# PROBLEM TO WORK ON:
Please report every line of the listing below that has the word "agent" in it.

# GIVEN INFORMATION:

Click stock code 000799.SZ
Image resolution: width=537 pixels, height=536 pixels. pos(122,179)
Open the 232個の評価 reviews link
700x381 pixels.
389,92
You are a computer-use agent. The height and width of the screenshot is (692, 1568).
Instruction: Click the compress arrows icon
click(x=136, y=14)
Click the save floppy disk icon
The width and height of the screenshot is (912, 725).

---

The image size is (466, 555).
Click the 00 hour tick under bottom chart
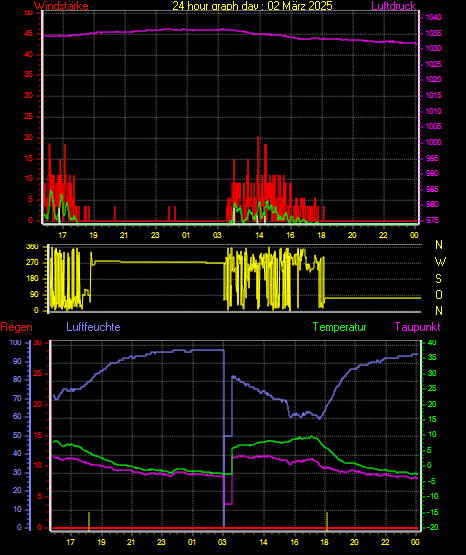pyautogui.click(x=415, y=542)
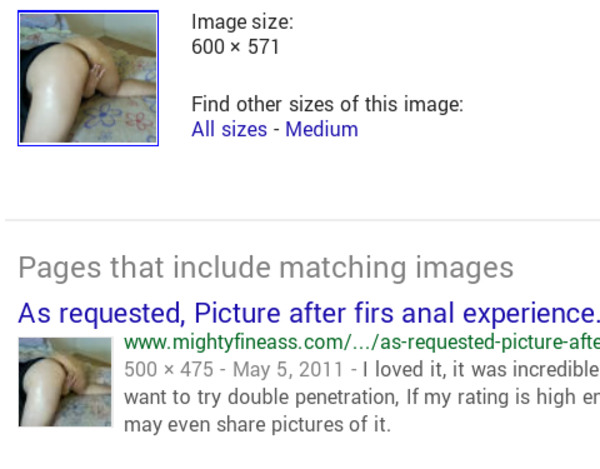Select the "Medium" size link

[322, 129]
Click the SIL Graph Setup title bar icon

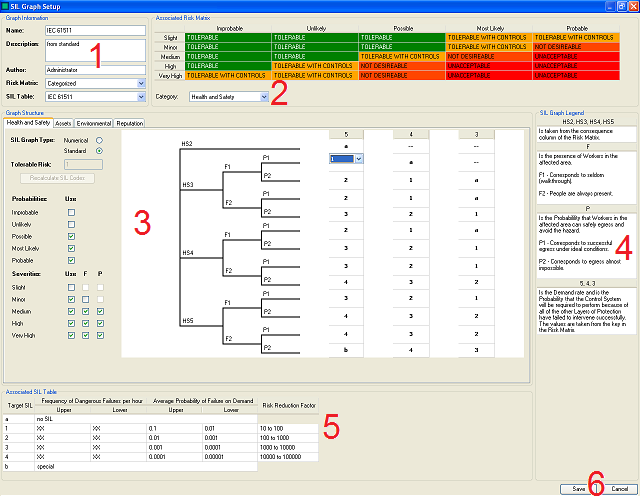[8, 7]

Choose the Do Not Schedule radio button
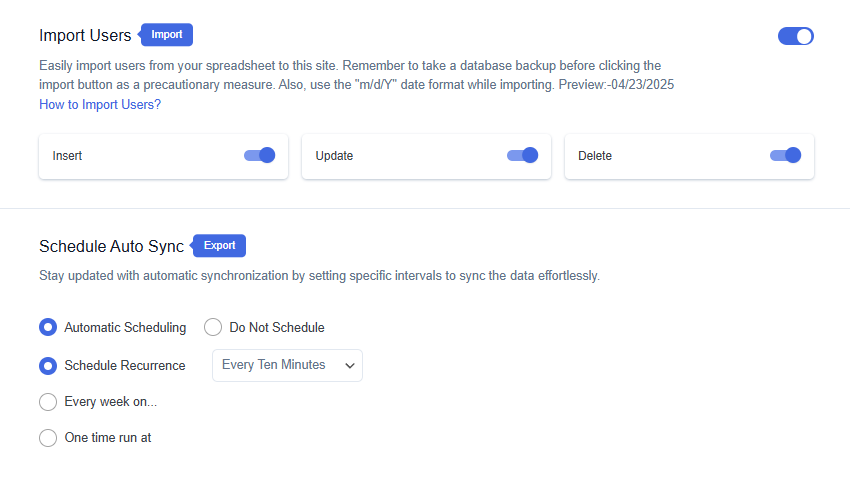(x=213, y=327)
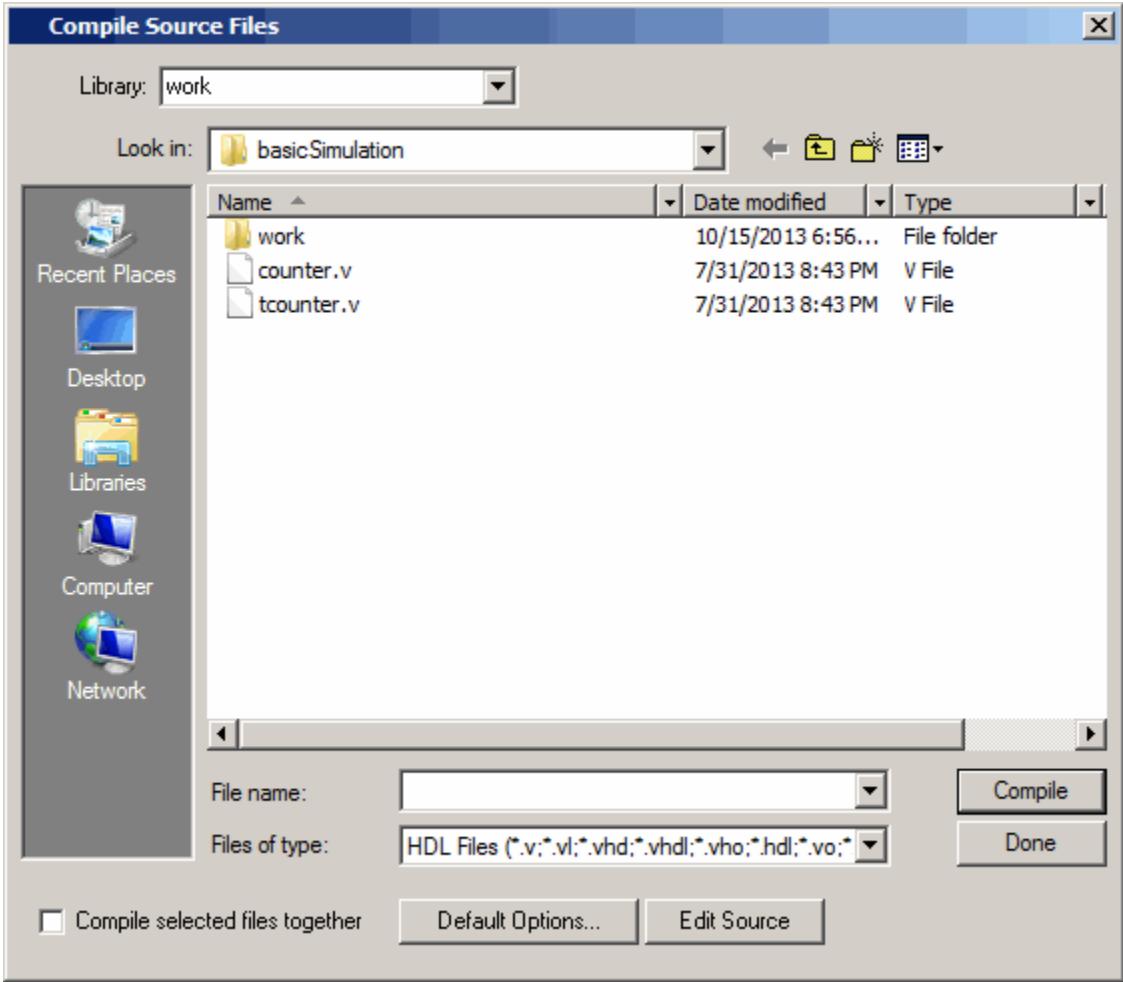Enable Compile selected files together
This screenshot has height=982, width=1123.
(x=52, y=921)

* * *

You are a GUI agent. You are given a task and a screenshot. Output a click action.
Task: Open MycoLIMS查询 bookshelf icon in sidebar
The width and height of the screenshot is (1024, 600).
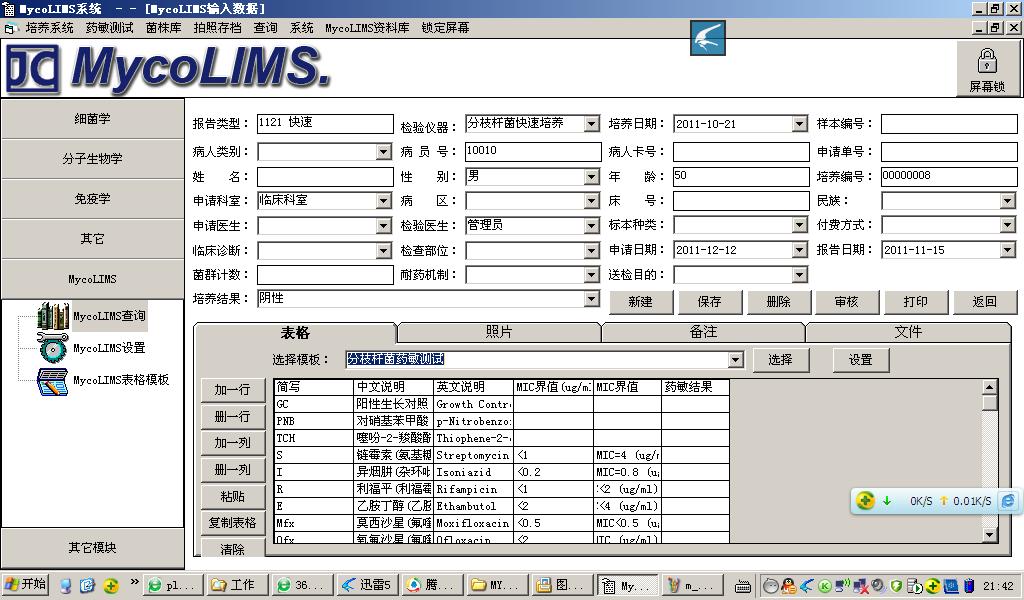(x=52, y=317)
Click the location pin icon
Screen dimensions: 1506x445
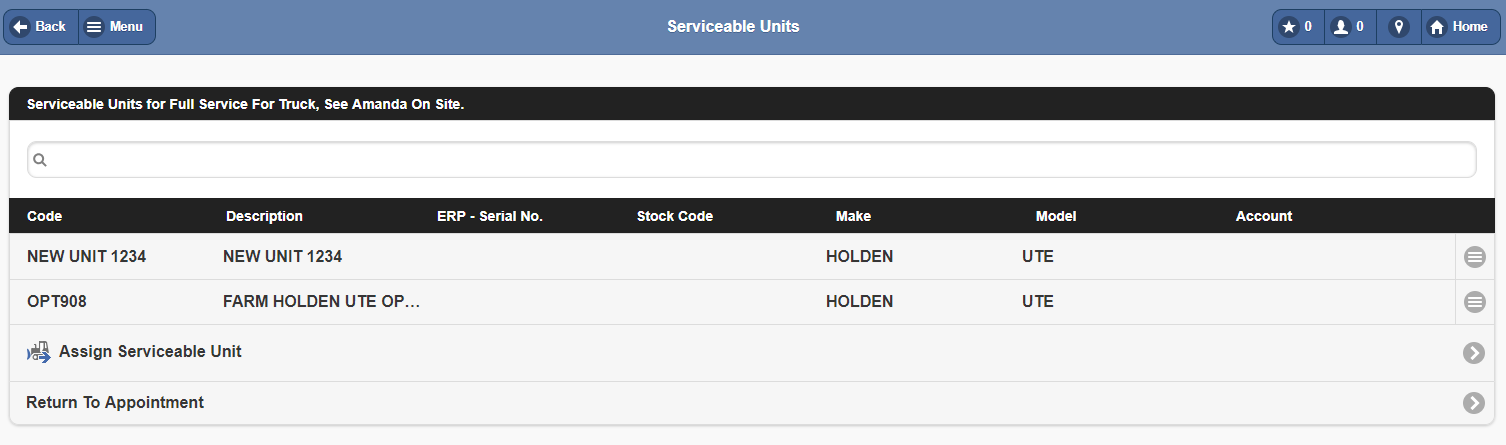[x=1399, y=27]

# RESULT FOR THIS EXERCISE:
You are a computer-use agent. The height and width of the screenshot is (692, 1568).
You are a GUI agent. You are given a task and a screenshot. Output a click action.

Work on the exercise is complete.